| Work instructions |
1. Answer these questions using the ISconf text:
(a) What model does ISconf operate on?
(b) According to Steve Traugott, what cannot be guaranteed about a given set of rules?
(c) What does ISconf assume in order to enforce the order of operations?
2. Reproduce the ISconf text from "ISconf enforces the" up to and including "changes through ISconf.".
-- START OF Text provided --
= ISconf =

Server configuration tool

In computing, ISconf is a software tool to manage a network of servers.

ISconf operates on a pull model, meaning even servers that are not up when a change is made will receive the change once they come back up. As of version 4, ISconf requires no central server, though it does expect all servers to start identically, which is easiest to accomplish using some form of automated install which may require a central server.

== Theory ==
ISconf comes from the "InfraStructure administration" movement which created and defined most of the OS-side backgrounds (in theory terms) of what is now making up the DevOps sphere. It is based on the idea that the best way to keep servers from diverging is to apply the same set of operations in the same order.

This is in contrast to the "convergence" theory of system automation, which attempts to "converge" servers to known states from arbitrary states using sets of rules such as "if a package outside of this set is installed, uninstall it", "if package X is not installed, install it", or "if daemon X is not running, start it". According to Steve Traugott, there is no way to guarantee that a given set of rules will actually be able to converge from any given state.

ISconf enforces the order of operations by assuming only commands issued through it change the state of the system. As a result, if a package or file is installed on a system manually, it will stay there, which may eventually cause problems such as version conflicts. ISconf is targeted at environments where configurations must remain identical. In such environments, it is typical to give only a few systems administrators root access to hosts. This minimizes the risk of manual changes because it is easy to train a small group of people to only make changes through ISconf.
-- END OF Text provided --
-- START OF Records supplied --
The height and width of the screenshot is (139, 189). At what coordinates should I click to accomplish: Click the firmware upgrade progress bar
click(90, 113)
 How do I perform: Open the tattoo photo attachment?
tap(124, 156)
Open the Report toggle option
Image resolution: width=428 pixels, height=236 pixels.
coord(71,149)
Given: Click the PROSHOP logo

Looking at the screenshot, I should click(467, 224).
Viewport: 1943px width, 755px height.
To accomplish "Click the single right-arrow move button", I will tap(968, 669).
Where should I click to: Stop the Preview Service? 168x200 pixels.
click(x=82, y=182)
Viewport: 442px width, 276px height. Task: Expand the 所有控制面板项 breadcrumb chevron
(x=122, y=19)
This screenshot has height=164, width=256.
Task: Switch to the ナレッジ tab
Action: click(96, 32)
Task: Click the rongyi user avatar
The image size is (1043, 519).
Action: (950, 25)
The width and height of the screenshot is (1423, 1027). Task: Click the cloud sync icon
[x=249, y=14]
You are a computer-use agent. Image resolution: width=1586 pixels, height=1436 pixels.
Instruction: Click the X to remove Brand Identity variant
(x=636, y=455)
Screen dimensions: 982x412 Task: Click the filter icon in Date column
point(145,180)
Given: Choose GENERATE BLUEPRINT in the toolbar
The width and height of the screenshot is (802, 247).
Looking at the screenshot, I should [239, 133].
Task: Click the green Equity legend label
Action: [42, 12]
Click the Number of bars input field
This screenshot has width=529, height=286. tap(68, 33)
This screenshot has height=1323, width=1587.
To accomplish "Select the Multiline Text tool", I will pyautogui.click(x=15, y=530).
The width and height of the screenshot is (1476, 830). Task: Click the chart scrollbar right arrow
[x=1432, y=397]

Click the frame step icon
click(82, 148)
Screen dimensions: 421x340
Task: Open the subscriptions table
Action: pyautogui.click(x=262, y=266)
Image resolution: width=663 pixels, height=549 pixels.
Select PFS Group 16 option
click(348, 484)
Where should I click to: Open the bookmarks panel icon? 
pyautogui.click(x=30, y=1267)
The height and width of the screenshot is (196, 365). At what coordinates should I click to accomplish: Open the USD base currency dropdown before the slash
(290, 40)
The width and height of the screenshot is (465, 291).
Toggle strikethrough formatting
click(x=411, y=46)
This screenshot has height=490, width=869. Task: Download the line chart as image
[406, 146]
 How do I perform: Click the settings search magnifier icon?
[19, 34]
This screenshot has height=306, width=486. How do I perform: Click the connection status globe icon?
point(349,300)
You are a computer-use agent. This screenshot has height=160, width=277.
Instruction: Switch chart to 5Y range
-- END OF Records supplied --
| Solutions in order |
1.
(a) A pull model.
(b) That the set of rules will actually be able to converge from any given state.
(c) That only commands issued through it change the state of the system.

2.
ISconf enforces the order of operations by assuming only commands issued through it change the state of the system. As a result, if a package or file is installed on a system manually, it will stay there, which may eventually cause problems such as version conflicts. ISconf is targeted at environments where configurations must remain identical. In such environments, it is typical to give only a few systems administrators root access to hosts. This minimizes the risk of manual changes because it is easy to train a small group of people to only make changes through ISconf.